Diversifying California's Federal District Courts
By CARL TOBIAS
|Thursday, September 3, 2009|
President Barack Obama has vowed to increase diversity throughout the federal government, and Obama's Cabinet appointments demonstrate that the chief executive is honoring his commitment. The federal judiciary constitutes another essential area that has a critical need for greater diversity, in particular vis-à-vis ethnicity and gender, and there too, Obama is making good on his promise.
Consistent with his pledge, President Obama nominated three outstanding Asian-Americans to the federal bench. On July 31, Obama nominated Los Angeles County Superior Court Judge Jacqueline Nguyen to the U.S. District Court for the Central District of California. Then, one week later, Obama nominated practicing attorney Dolly Gee to the same court, and nominated United States Magistrate Judge Edward Chen to the Northern District of California.
The President deserves substantial credit for nominating such highly qualified, diverse candidates to the California federal bench, and the Senate should expeditiously confirm each of the three.
Three Impressive Nominees Who Deserve Confirmation
These three nominees each possess the intelligence, character, diligence, independence and judicial temperament to be excellent jurists.
Judge Nguyen has been a California Superior Court member since 2002. For seven years prior to that, she was an Assistant United States Attorney in the Central District of California, where she rose to serve as Deputy Chief of the General Crimes Division. The ABA rated her well qualified, its highest ranking.
Ms. Gee is a managing partner at the Los Angeles firm of Schwartz, Stensapir, Dohrmann & Sommers. President Bill Clinton appointed her to a five-year term on the Federal Service Impasses Panel, and she clerked for Eastern District of California Judge Milton Schwartz.

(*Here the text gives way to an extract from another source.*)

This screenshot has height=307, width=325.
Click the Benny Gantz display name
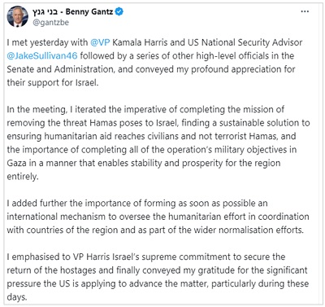point(89,11)
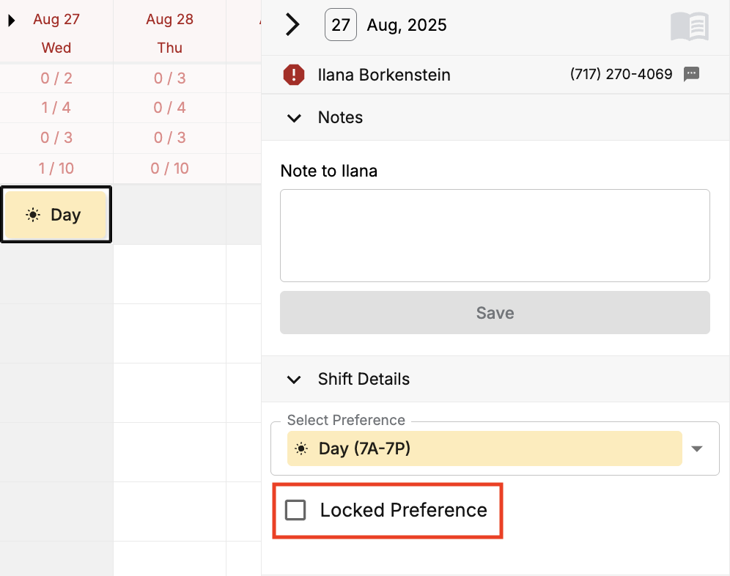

The Northern District of California Judges appointed Magistrate Judge Chen in 2001, and recently reappointed the jurist to a second eight-year term – surely a strong vote of confidence in his work. The ABA rated Chen well qualified. Chen clerked for Ninth Circuit Judge James Browning and Northern District of California Judge Charles Renfrew, and he served as an ACLU attorney from 1985 until his Magistrate Judge appointment.
The Current Lack of Diversity on the Federal Bench: A Problem Obama Is Right to Take On
Minorities and women remain underrepresented on the federal bench, compared with their representation among the national population. Whites still comprise a full 84 percent of the federal judiciary. Women constitute only one in five federal judges. African Americans make up only eight percent of the bench. And only 11 Asian Americans are among the nearly 1300 sitting federal judges – fewer than one percent.
The situation in California stands out as especially glaring in some respects. No female judge has ever received appointment to the U.S. District Court for the Eastern District of California. And despite the many talented Asian-American lawyers who practice in the Golden State, Asian-American judges remain scarce. Indeed, Judge Chen will be the first Asian-American Judge ever to join the U.S. District Court for the Northern District of California.
The Advantages of Appointing Diverse Judges
Enhancing ethnic and gender diversity on the bench will provide multiple advantages. Minority and female jurists, by lending their unique perspectives, will help their colleagues appreciate and properly resolve complex questions relating to issues such as discrimination and abortion, which the judiciary often addresses, while limiting the presence of bias in the federal justice system. Moreover, the public will have greater confidence in a federal bench the composition of which resembles America's composition.
President Obama has implemented efforts that will improve ethnic and gender diversity, as reflected in his judicial nominations thus far. Of course, recently-confirmed Justice Sonia Sotomayor is the quintessential illustration – and her confirmation hearings addressed at length the benefits of having diverse judges, including Supreme Court Justices.
However, the Chief Executive's search for diversity goes far beyond Justice Sotomayor: Obama's seven appellate court nominees include two African Americans and two women, while his nine district court nominees include three African Americans, three Asian Americans, one Latino and four women.
To his credit, President Obama has assiduously searched for, considered, and nominated numerous minority and female attorneys. Senators—on their own initiative, or at the administration's instigation—have concomitantly recommended substantial numbers of diverse candidates. For example, the President nominated Judges Nguyen and Chen at the suggestion of Senator Dianne Feinstein (D-Cal.), while he nominated Ms. Gee after Senator Barbara Boxer (D-Cal.) proposed the attorney. The two senators correspondingly recommended the candidates, once their respective judicial advisory committees had thoroughly analyzed and interviewed prospects and had suggested Nguyen, Chen, and Gee.
If they are confirmed, as they surely should be, Judges Nguyen and Chen and attorney Gee, will prove to be assets to the bench, and will significantly enhance diversity on the California federal district courts. The Senate must promptly confirm these nominees, who will be both deserving and historic appointments.